Ces mêmes groupes – en particulier les personnes à faible revenu et un grand nombre de celles qui vivent dans des communautés autochtones – peuvent également être exclus financièrement. Cela signifie qu’ils n’ont pas facilement accès à une institution financière ordinaire qui offre des produits et des services financiers sûrs et abordables. C’est particulièrement vrai dans les collectivités du Nord, dans certaines communautés des Premières Nations et dans les quartiers à faible revenu de certaines villes, où les banques locales et les coopératives de crédit ont cédé la place à des services financiers marginaux coûteux et risqués. Par conséquent, ces personnes n’ont souvent pas de compte de dépôt relié de façon numérique au système de paiement, ce qui les exclut d’une foule de produits, d’occasions et de services financiers.

Le Canada a le mérite d’être l’un des pays les plus bancarisés du monde, avec 96 % de la population qui a un compte bancaire officiel. Les personnes qui ne sont pas en banque, cependant, sont surtout dans nos populations à faible revenu et autochtones. Parmi ces populations, même les gens qui ont des comptes bancaires évitent parfois de les utiliser s’ils ont des créances irrécouvrables et craignent que leurs comptes soient saisis.

Prospérité Canada a signé une lettre, conjointement avec des acteurs de l’industrie, à l’intention de la ministre des Finances. Il y est question de la nécessité de modifier la Loi canadienne sur les paiements pour élargir l’accès à l’infrastructure des paiements du Canada. Selon vous, quels sont les avantages ou les possibilités qu’offrirait un accès élargi pour les consommateurs canadiens?
Les avantages les plus importants que nous pouvons offrir aux consommateurs canadiens sont un plus grand choix et une plus grande concurrence dans le cadre d’un système de paiement sûr et bien réglementé.

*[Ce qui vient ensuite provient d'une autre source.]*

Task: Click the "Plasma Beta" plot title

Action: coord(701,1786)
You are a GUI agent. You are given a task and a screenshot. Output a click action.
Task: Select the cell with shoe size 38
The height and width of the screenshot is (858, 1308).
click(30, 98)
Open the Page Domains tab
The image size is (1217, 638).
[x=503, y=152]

À ce jour, l’accès à notre infrastructure de paiement a été limité aux grands acteurs du secteur financier. Bien que ceux-ci répondent très bien à de nombreux besoins des consommateurs, ils ne sont pas toujours les principaux moteurs de l’innovation. Ils ne sont pas non plus susceptibles de se concentrer sur des créneaux de consommateurs ayant des besoins plus spécialisés en matière de produits et de services, comme les personnes à faible revenu. Le nombre relativement faible d’intervenants limite également la concurrence, ce qui pourrait maintenir les coûts pour les consommateurs à un niveau plus élevé que s’il y avait plus d’entreprises.

En élargissant de manière responsable l'accès aux paiements aux coopératives de crédit et aux acteurs émergents de la fintech, les consommateurs auront plus de choix, un accès plus rapide à de nouveaux produits et services de paiement innovants, et potentiellement des coûts moins élevés, car une concurrence accrue fait baisser les prix des produits et des services.

Une approche mesurée de l’élargissement de l’accès, qui comprend des règles efficaces et une solide protection des consommateurs, peut aider à créer un marché plus innovateur et concurrentiel, qui profite à tout le monde.

Selon vous, quelles nouvelles tendances et technologies de paiement auront le plus grand impact sur l’inclusion et l’accessibilité sur le plan financier au cours des prochaines années?
Certaines des tendances les plus critiques sont observées à l’extérieur du système de paiement, mais elles y auront également des répercussions. Par exemple, des tendances comme l’adoption officielle par les sociétés financières d’objectifs environnementaux, sociaux et de gouvernance (ESG) et les rapports publics axés sur l’inclusion financière. Je pense aussi au virage plus général vers la conception de produits et de services axés sur le client. À cela s’ajoutent les nouvelles normes réglementaires relatives à l’accessibilité pour les personnes handicapées et le caractère approprié des produits et services financiers pour divers consommateurs, en particulier ceux qui sont vulnérables. Toutes ces tendances peuvent aider à éliminer les obstacles pour les groupes à faible revenu et d’autres groupes vulnérables, et à améliorer l’expérience et les résultats des consommateurs.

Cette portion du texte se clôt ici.